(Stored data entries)

────────────────

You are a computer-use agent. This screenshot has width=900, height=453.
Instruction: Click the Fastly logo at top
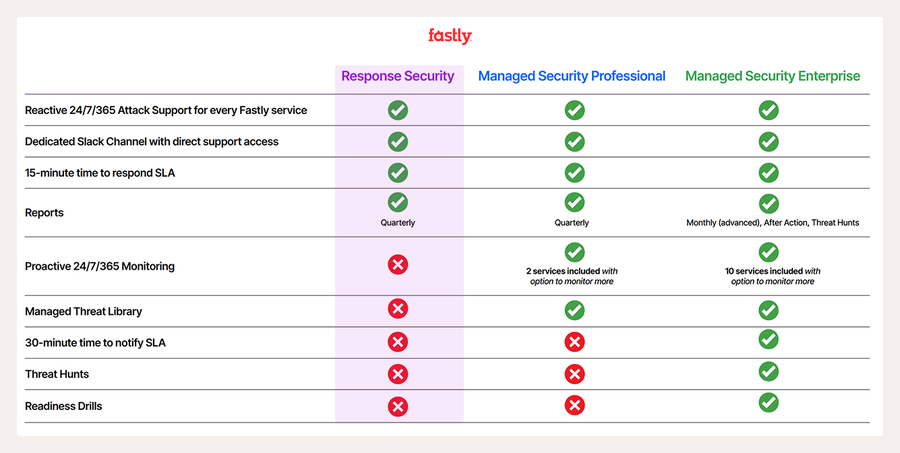coord(449,36)
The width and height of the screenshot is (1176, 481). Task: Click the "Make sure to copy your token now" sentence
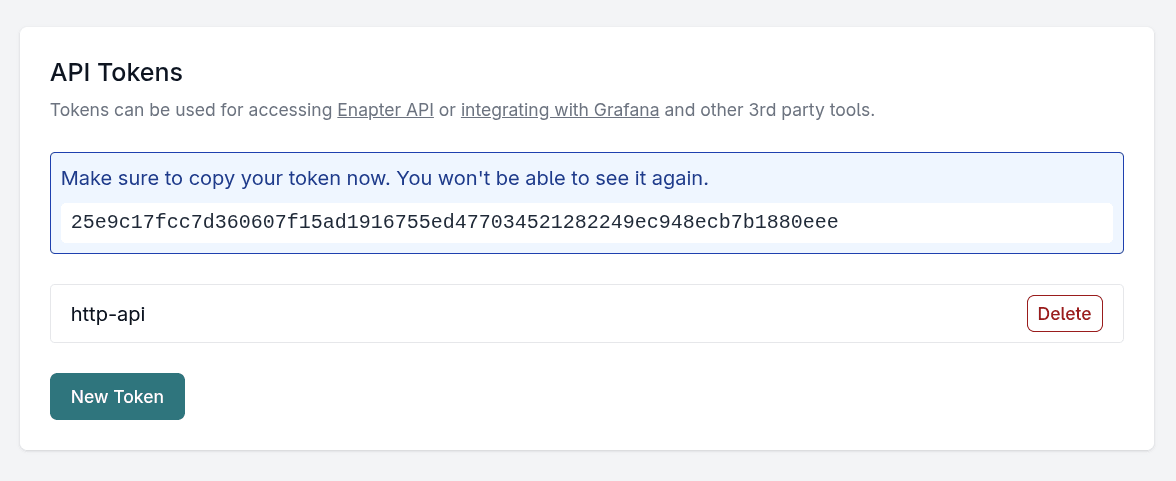pos(226,179)
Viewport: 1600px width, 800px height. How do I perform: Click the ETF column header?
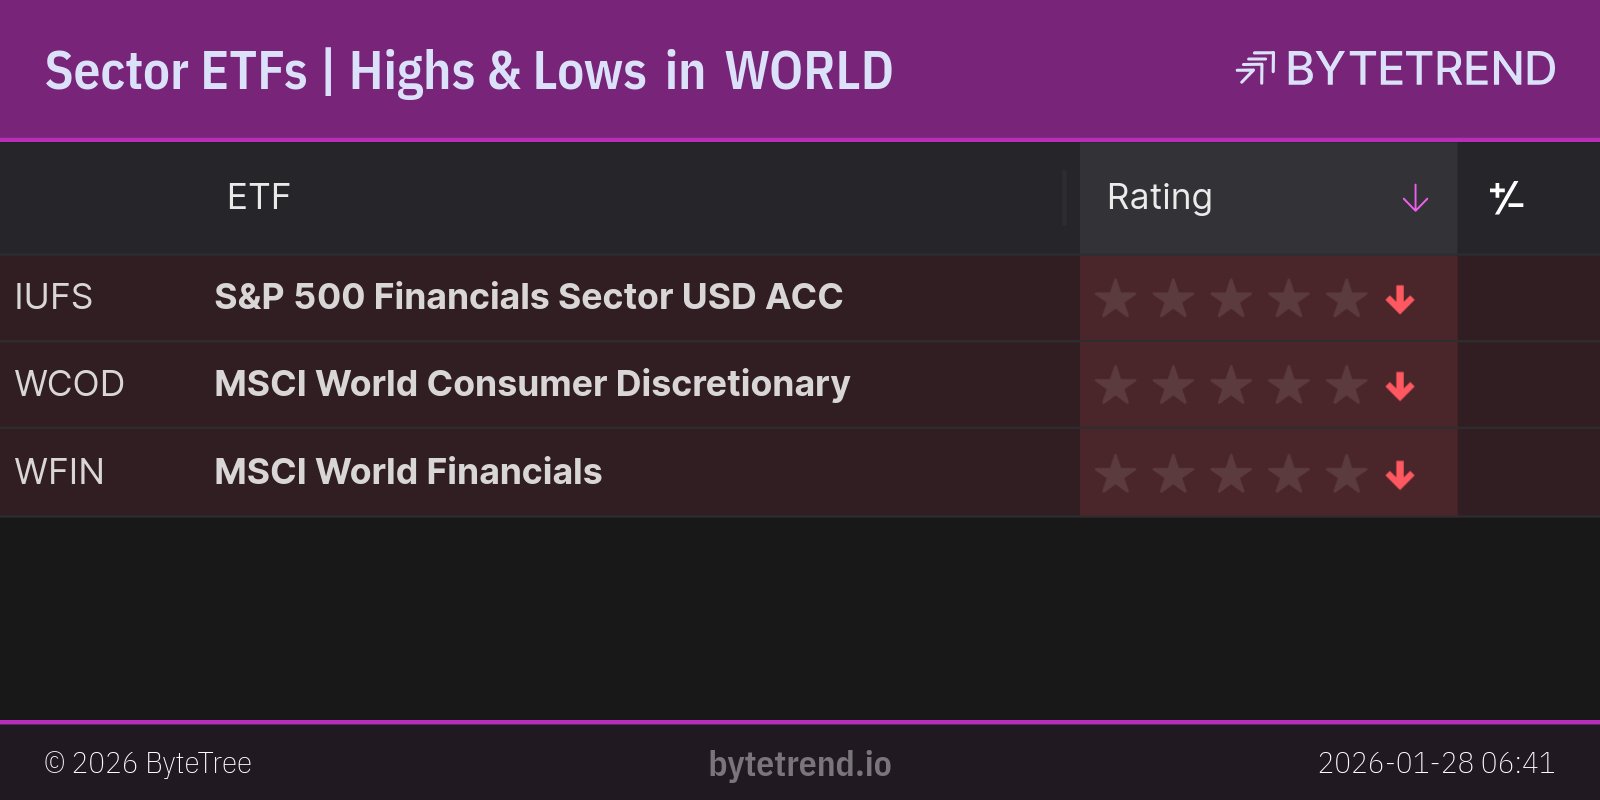click(258, 197)
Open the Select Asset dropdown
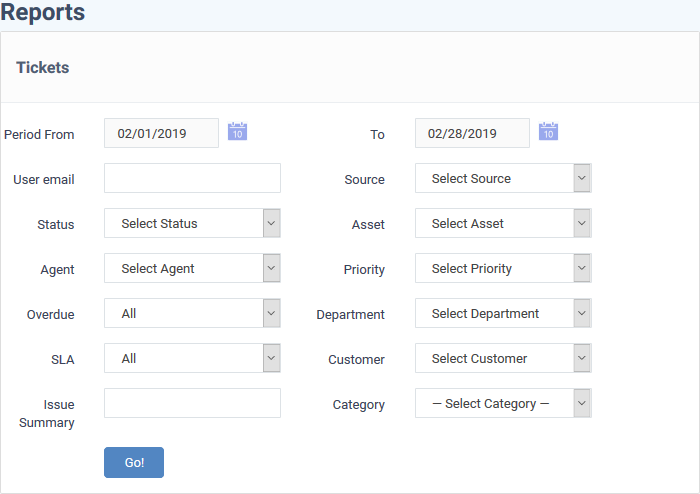The height and width of the screenshot is (494, 700). pos(503,223)
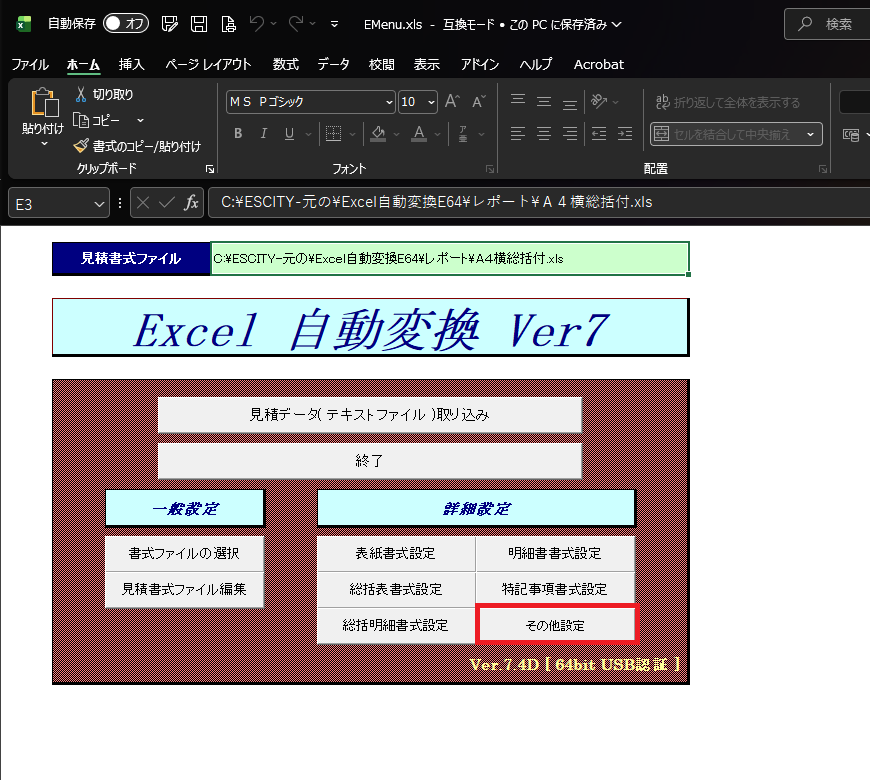
Task: Click the center alignment icon
Action: tap(543, 133)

────────────────

*TASK PROMPT:* Retype the records verbatim, but not their images.

*TASK RESPONSE:*
You are a computer-use agent. This screenshot has width=900, height=453.
Instruction: Click the Fastly logo at top
coord(449,36)
The width and height of the screenshot is (1176, 481). Task: Click the "Make sure to copy your token now" sentence
pos(226,179)
Viewport: 1600px width, 800px height. How do I perform: Click the ETF column header?
click(258, 197)
Open the Select Asset dropdown
The height and width of the screenshot is (494, 700). pos(503,223)
Task: Click the center alignment icon
Action: tap(543, 133)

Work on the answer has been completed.